What are you going to do then, he asked. Write?

He had me there. Writing isn’t a matter of what you write about, or who you write it for, and certainly not about praise or profit. Writing is just writing, like a rock is just a rock, and it’s a fine offering, a simple medicine that restores our common humanity while jazzing up the yard.

If you’re sitting at home like I am, wondering what you are supposed to give to a world ravaged by pain and terror, just give yourself. That’s the most beautiful thing.

after the winds

February 9th, 2020    -    9 Comments

Last Sunday evening the wind picked up until it rose into a roaring gale of flying limbs and leaves and it didn’t stop for two days. These are the Santa Ana winds, downslope desert gusts that can rage any time of year, a hated harbinger of force and flame. When the calm finally descended I was sunk as low as yard waste. There would be days of work ahead, hard work, yet knowing that the labor would somehow save me, I went out back and started dragging broken branches into mounds. I’d already quit when I heard a blower out front but I didn’t think it could be in my yard because our gardener Tomas wasn’t due for another two days. But lo, it was him, breezing through heaps of fallen leaves and needles as if parting a sea.

Tomas once told me that he’d worked here since he was 15, and somehow we figured out we were the same age. I’m a late beginner to this life’s work, but he abides my interference. No matter what you think of the racket, those blowers can tidy up a mess, so when Tomas left after an hour, my mind was lighter. A little later I brought a folded slip of paper in from the mailbox:

Dear Customer,

I will be going out of town for a family emergency. I will be out for a week. Sorry for any inconvenience, and thank you for understanding.

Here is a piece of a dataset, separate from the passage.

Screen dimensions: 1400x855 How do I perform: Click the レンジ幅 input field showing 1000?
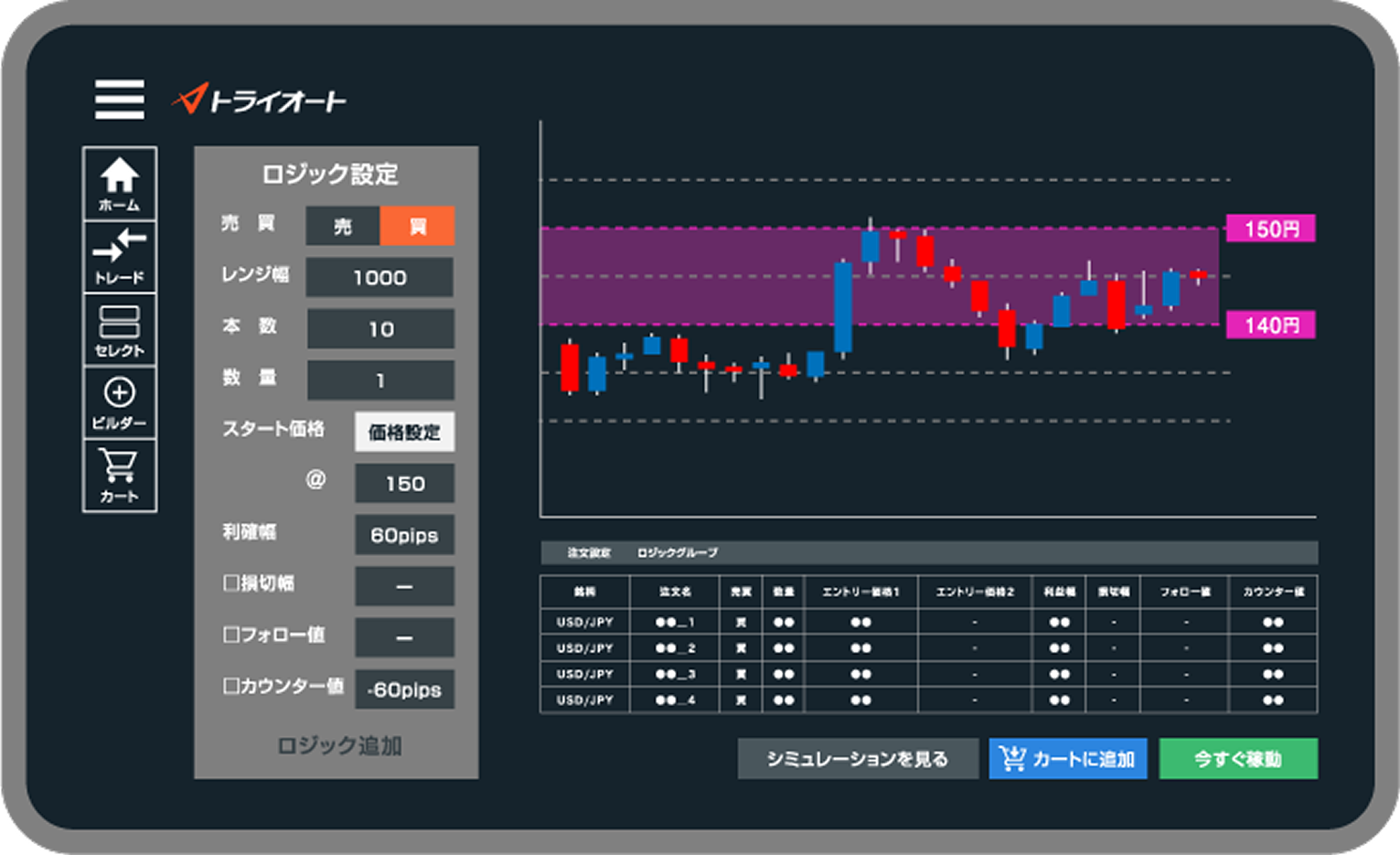[x=379, y=277]
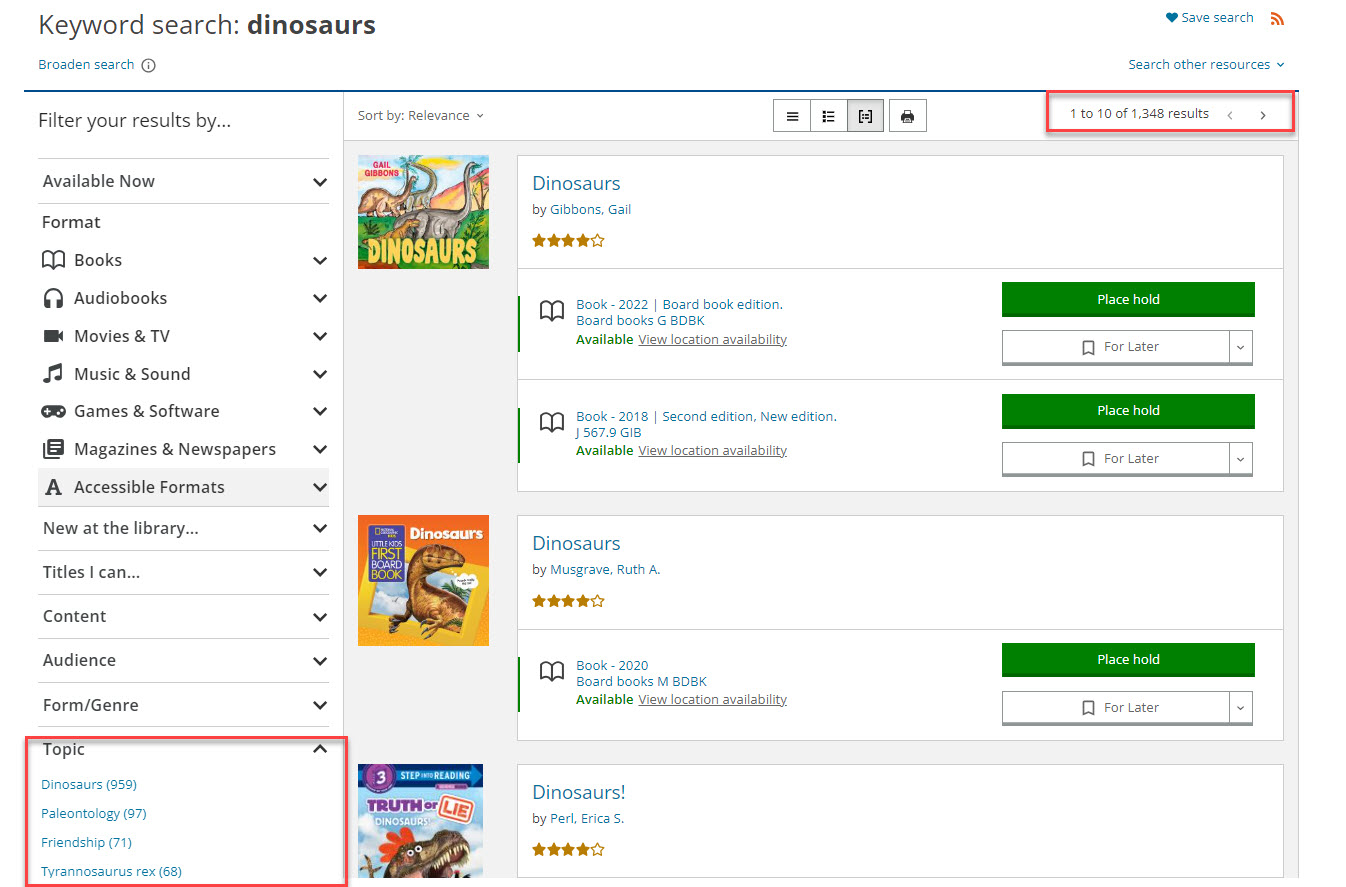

It was from Tomas. He’d be driving to Mexico and back, and he’d delayed the emergency to swing by, leave this note, and do what he could to ease my way. I marveled at his goodness. Then I realized that even after 48 years, he’d be afraid his job could disappear in a sudden gust.

It was a hard week all over, or so I heard from folks. Kids are sick or sad; the old and young are dying; the world, so dark and doomed that we are afraid to look ahead. I can’t do much for those in trouble, but I try to ease the way.

Around here now, the paths are swept, the ponds are clear, and all the things that fell or broke are stacked in piles four feet high. We go on, you see. We get through. The way forward is hardly ever what we want to do or where we want to go, but it brings us back.

Thank you for understanding. Understanding each other goes a long way.